Paolo, che avrà pure tanti difetti ma non è certo uno che si fa imporre le cose da scrivere, aveva più volte mandato a fanculo l’editore e quindi la rottura era diventata inevitabile. Quello che nessuno di noi si sarebbe aspettato è che con Paolo sarebbero andati via otto colleghi, praticamente tutti i capi. Li aveva chiamati uno per uno e gli aveva proposto di seguirlo in un nuovo giornale che avrebbe fondato. Ovviamente io e pochi altri che non facevamo parte del suo cerchio magico, eravamo stati simpaticamente tenuti in disparte. Tanto lui era certo che senza la spina dorsale del giornale “Calabria Ora” avrebbe chiuso dopo due settimane.
“Me ne vado per motivi indipendenti dalla mia volontà — scrisse nel suo editoriale di addio — Ieri mi è arrivata una richiesta dagli editori: intendono avere una presenza più forte nella fattura del giornale. Una richiesta certamente rispettabile, ma che non esiste in natura. L’editore fa l’editore, sceglie un direttore che risponde della linea politica e dei contenuti del giornale. Il rapporto tra le due figure è fiduciario, quando la fiducia viene meno, l’editore sceglie un altro direttore. Tutto qui, così si fa in Italia. In altre realtà è il padrone a dettare i contenuti. Ma qui non siamo in Corea del Nord”.

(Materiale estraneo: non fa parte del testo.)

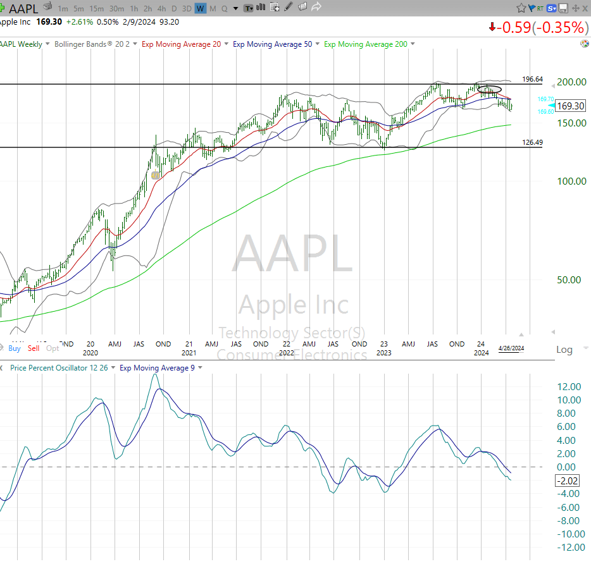591x564 pixels.
Task: Click the blue flag icon top right
Action: coord(532,7)
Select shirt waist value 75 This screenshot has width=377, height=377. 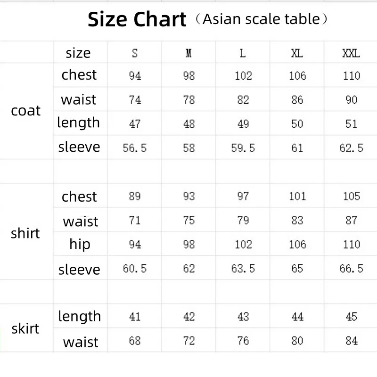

“Sapevo che raccontando i rapporti tra mafia e politica facendo le pulci a una magistratura spesso troppo morbida, avrei pagato un prezzo altissimo — aveva aggiunto — Sapevo che nessun politico importante sarebbe rimasto indifferente davanti ai retroscena più inquietanti di quella zona grigia che è il vero capitale sociale della ‘ndrangheta. Che quando si parla di equivoche frequentazioni e banchetti nei quali pezzi delle istituzioni brindavano con mafiosi, qualcuno ci sarebbe rimasto molto male”.
“Se fosse una partita, da sportivo non avrei difficoltà a dire che il potere ha vinto, almeno per il momento. Uno a zero e palla al centro. Non raccontiamoci frottole — aveva concluso — hanno vinto loro, ma è solo il primo tempo della partita. Nel secondo, magari, ribaltiamo il risultato”.
Ecco, con quel commiato ai lettori, Paolo ci avvertiva che quando sarebbe uscito il suo nuovo giornale ci avrebbe fatto a pezzi.
Con Marco, Rosa Maria e pochi altri avevamo deciso di resistere: nessuno di noi si era mai trovato di fronte a una situazione del genere, ma non c’era altro da fare: richiamare tutti, passare un’estate d’inferno e sperare che Pierino nel frattempo trovasse un nuovo direttore all’altezza.
Ricordo che poche ore dopo quello tsunami, Pierino mi aveva mandato persino un sms: “Alessandro, vediamoci a casa mia, dobbiamo capire come andare avanti. Intanto mi piacerebbe che firmassi tu il giornale”. Cioè, mi aveva offerto la direzione. Giusto a me con il quale litigava dalla mattina alla sera. Ovviamente avevo rifiutato, e avevano rifiutato tutti quelli a cui lo aveva chiesto. Quella volta il giornale lo firmò il suo socio, un pubblicista, e fu una estate d’inferno: venti ore al giorno davanti al computer, edizioni locali fatte senza corrispondenti, famiglie abbandonate e ferie ovviamente congelate. Ma “Calabria Ora” c’era ancora e con l’autunno — ci aveva detto l’editore — sarebbe partita un’operazione di rilancio. Per due o tre mesi avevo fatto di tutto: dal direttore al correttore di bozze, mi ero spaccato il culo come non mai. Ce l’avevo fatta a salvare il mio giornale. Qualcuno, mi illudevo, un giorno se ne sarebbe ricordato.